Martin C. Arnold's Homepage

(3.12.7)

Introduction

In this post, I’ll document how I built Metrica, an AI-powered student advisor chatbot for the MSc Econometrics program. The chatbot uses Retrieval-Augmented Generation (RAG) to provide accurate information by combining the power of a large language model (LLM) with reliable source material such as FAQs and terms of study. Metrica is designed to assist students with common queries about the program and provide guidance based on official documentation.

Here’s an overview of the key features of the chatbot:

RAG Pipeline: We set up a RAG pipeline to combine the capabilities of an LLM with a retriever for accurate responses. The LLM provides the language understanding and generation capabilities, while the retriever ensures that the responses are grounded in the provided documents. The LLM used is a variant of Meta’s Llama 3.3 model with 70 billion parameters, which is known for its versatility and performance in generating human-like text. I access this model using via the Groq API (llama-3.3-70b-versatile)¹
Embeddings: I use OpenAI’s text-embedding-3-large model to create high-quality embeddings for the documents.²
Persistent Vector Storage: A ChromaDB stores the document embeddings for efficient retrieval. The vector store allows the bot to quickly find relevant information from the documents and is persisted to local disk for future use.
Context-Aware Conversations: Using LangChain components, I implement some prompt engineering and ensure that Metrica maintains context from previous messages to provide relevant responses.
Interface: The bot features a clean, professional interface for user interactions which is built using Gradio.

Let’s dive into the code and see how we can build this student advisor chatbot using Python.

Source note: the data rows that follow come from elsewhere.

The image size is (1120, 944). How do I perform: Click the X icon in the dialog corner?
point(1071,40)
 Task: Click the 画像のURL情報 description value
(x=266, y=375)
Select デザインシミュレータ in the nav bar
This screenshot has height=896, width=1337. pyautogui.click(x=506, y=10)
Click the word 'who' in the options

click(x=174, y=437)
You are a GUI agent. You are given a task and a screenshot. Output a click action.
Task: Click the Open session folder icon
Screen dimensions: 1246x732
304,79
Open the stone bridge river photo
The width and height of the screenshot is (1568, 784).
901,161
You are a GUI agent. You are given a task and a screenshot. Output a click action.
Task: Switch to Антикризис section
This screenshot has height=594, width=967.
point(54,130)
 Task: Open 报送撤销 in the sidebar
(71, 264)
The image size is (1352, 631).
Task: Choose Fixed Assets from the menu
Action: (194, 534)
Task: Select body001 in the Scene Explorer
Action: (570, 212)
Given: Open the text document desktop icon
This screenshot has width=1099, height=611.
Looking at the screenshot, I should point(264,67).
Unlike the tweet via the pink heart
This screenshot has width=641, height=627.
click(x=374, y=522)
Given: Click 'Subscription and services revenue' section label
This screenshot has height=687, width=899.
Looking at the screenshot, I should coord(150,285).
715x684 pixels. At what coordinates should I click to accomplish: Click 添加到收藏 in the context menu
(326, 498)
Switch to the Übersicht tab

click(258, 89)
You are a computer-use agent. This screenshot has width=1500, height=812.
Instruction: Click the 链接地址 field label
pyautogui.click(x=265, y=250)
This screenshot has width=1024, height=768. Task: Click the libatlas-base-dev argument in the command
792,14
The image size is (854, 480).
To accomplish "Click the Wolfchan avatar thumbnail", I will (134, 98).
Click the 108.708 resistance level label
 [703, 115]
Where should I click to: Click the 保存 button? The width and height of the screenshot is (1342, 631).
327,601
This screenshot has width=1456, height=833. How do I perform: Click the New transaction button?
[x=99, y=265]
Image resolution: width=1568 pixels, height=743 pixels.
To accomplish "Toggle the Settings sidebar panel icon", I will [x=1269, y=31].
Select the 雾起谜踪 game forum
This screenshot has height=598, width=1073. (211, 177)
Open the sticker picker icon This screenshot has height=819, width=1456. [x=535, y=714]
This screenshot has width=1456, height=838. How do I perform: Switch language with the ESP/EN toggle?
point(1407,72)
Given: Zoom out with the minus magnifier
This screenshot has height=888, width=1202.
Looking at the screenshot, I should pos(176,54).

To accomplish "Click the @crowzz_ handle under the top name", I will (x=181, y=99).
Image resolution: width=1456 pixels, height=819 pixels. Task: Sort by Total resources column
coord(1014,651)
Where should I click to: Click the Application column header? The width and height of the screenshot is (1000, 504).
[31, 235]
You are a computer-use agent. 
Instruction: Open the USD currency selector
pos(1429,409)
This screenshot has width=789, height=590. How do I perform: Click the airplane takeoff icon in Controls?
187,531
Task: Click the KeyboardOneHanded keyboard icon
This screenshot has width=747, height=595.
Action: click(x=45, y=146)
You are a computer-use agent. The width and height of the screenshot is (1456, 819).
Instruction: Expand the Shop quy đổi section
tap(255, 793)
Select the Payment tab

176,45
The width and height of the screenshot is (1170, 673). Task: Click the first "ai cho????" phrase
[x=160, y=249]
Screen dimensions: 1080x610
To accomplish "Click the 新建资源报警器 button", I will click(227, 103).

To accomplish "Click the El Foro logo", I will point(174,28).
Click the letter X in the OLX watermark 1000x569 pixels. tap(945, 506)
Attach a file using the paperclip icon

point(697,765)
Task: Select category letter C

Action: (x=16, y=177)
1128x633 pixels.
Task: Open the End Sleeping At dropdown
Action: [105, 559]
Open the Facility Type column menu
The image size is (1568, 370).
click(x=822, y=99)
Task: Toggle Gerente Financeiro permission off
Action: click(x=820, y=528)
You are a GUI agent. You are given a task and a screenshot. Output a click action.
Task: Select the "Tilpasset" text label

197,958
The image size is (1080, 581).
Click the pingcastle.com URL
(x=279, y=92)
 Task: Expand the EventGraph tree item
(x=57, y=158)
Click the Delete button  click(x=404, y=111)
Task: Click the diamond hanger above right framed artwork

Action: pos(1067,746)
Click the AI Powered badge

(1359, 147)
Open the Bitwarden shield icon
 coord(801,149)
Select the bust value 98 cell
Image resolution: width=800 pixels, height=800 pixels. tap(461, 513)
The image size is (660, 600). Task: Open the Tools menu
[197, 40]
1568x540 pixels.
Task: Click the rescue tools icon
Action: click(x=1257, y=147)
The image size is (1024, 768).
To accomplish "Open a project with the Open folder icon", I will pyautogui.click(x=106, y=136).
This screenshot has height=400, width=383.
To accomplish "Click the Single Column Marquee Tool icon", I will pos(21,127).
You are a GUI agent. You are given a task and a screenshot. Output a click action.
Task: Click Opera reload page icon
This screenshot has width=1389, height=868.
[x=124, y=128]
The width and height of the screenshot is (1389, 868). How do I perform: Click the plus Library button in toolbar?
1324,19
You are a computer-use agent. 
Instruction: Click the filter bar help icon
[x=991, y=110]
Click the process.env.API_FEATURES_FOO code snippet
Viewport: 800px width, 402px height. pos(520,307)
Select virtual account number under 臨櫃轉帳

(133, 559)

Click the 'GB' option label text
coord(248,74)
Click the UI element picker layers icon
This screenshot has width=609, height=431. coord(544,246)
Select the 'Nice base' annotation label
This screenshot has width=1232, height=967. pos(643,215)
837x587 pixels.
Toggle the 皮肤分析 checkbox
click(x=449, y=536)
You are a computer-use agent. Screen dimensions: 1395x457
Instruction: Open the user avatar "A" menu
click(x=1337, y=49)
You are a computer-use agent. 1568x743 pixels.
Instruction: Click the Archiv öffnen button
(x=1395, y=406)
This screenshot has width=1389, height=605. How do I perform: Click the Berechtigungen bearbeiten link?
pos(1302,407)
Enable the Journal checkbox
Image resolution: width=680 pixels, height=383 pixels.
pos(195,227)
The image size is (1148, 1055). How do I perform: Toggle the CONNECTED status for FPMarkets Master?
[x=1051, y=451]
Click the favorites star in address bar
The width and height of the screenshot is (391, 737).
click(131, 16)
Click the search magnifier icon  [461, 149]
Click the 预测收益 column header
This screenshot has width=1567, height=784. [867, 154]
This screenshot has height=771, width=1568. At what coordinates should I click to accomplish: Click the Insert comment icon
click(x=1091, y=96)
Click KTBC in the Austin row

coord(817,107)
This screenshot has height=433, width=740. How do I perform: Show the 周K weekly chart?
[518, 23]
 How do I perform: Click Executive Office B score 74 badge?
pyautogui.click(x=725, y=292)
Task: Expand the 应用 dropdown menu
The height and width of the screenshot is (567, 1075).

Setting Up the Environment

We begin by importing the required Python libraries. The os module provides functions for interacting with the operating system, including file operations and path manipulations.

import os, time

Next, we import the following LangChain components:

Chat and embedding models (ChatGroq, OpenAIEmbeddings)
Document handling (Chroma for vector store, TextLoader for loading text files)
Chain components for document processing and retrieval
Message handling and prompt templates
Text splitting utilities for processing the documents

from langchain_groq import ChatGroq
from langchain_openai import OpenAIEmbeddings
from langchain_chroma import Chroma
from langchain_community.document_loaders import TextLoader
from langchain.chains.combine_documents import create_stuff_documents_chain
from langchain.chains import create_history_aware_retriever, create_retrieval_chain
from langchain_core.messages import HumanMessage
from langchain_core.prompts import ChatPromptTemplate, MessagesPlaceholder
from langchain_text_splitters import RecursiveCharacterTextSplitter, CharacterTextSplitter

To avoid hard-coding sensitive info into the script, the required API keys are stored in local environment variables (.env file).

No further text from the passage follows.